-- DATA SUPPLIED follows --
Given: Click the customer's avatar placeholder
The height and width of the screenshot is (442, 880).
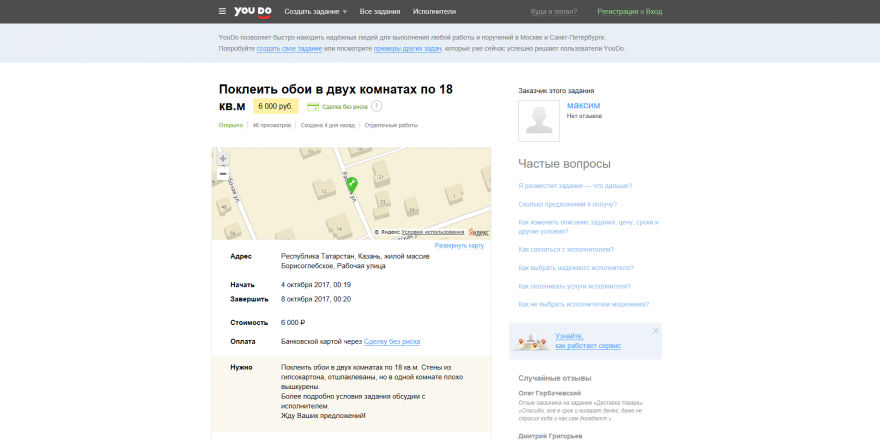Looking at the screenshot, I should (539, 120).
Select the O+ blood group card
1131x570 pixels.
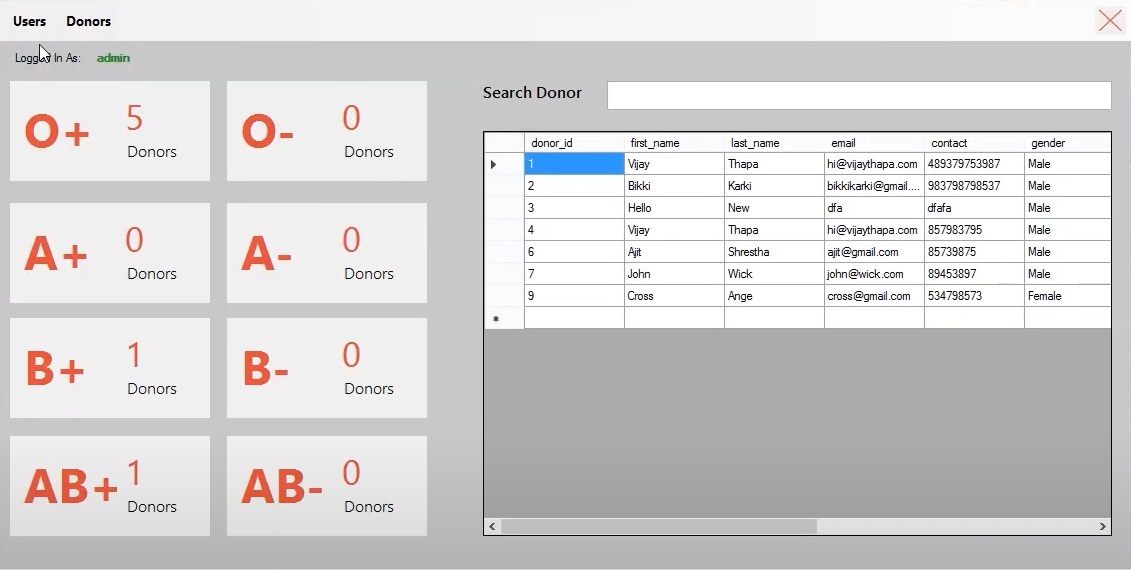coord(110,131)
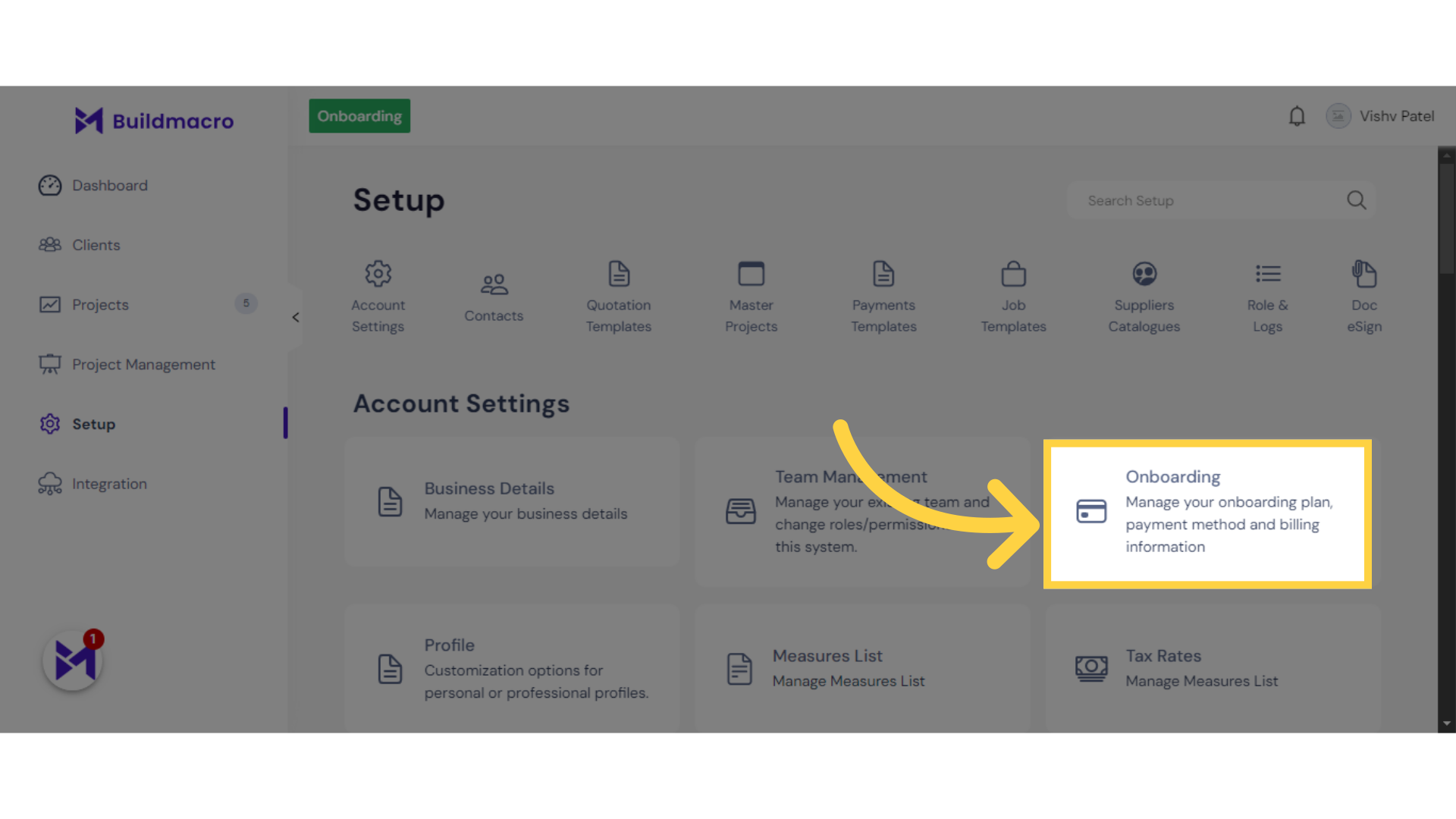Viewport: 1456px width, 819px height.
Task: Expand the sidebar collapse arrow
Action: pyautogui.click(x=295, y=318)
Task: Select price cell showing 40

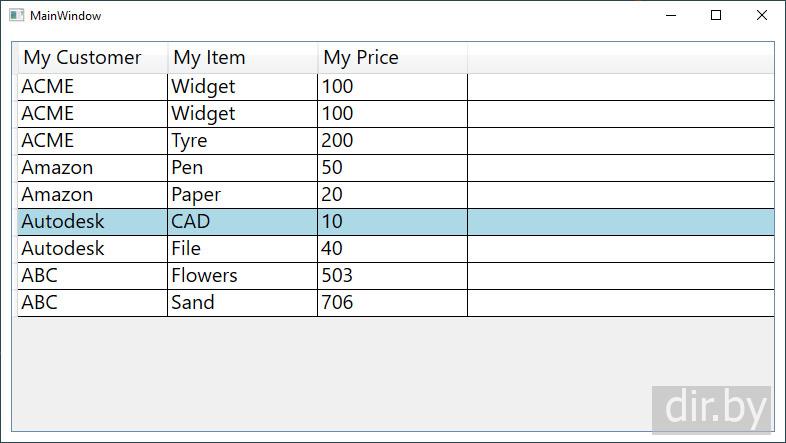Action: 392,249
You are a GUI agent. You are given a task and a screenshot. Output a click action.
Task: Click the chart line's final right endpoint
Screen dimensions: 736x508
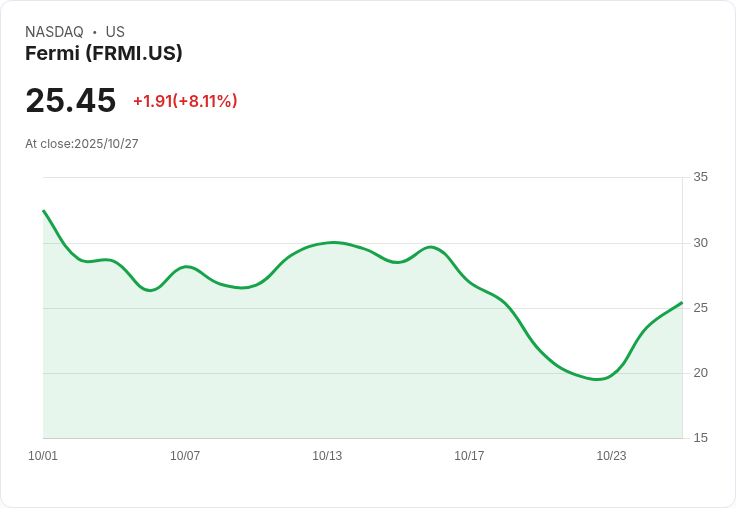tap(682, 302)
-- DATA SUPPLIED concluded --
For every entry above, please output the text exactly and leave any picture behind.

## THE COMPLETED TASK
Given: Click the customer's avatar placeholder
The height and width of the screenshot is (442, 880).
Looking at the screenshot, I should (539, 120).
Select the O+ blood group card
1131x570 pixels.
coord(110,131)
Viewport: 1456px width, 819px height.
Task: Expand the sidebar collapse arrow
Action: pyautogui.click(x=295, y=318)
Task: Select price cell showing 40

Action: 392,249
You are a GUI agent. You are given a task and a screenshot. Output a click action.
Task: Click the chart line's final right endpoint
Screen dimensions: 736x508
tap(682, 302)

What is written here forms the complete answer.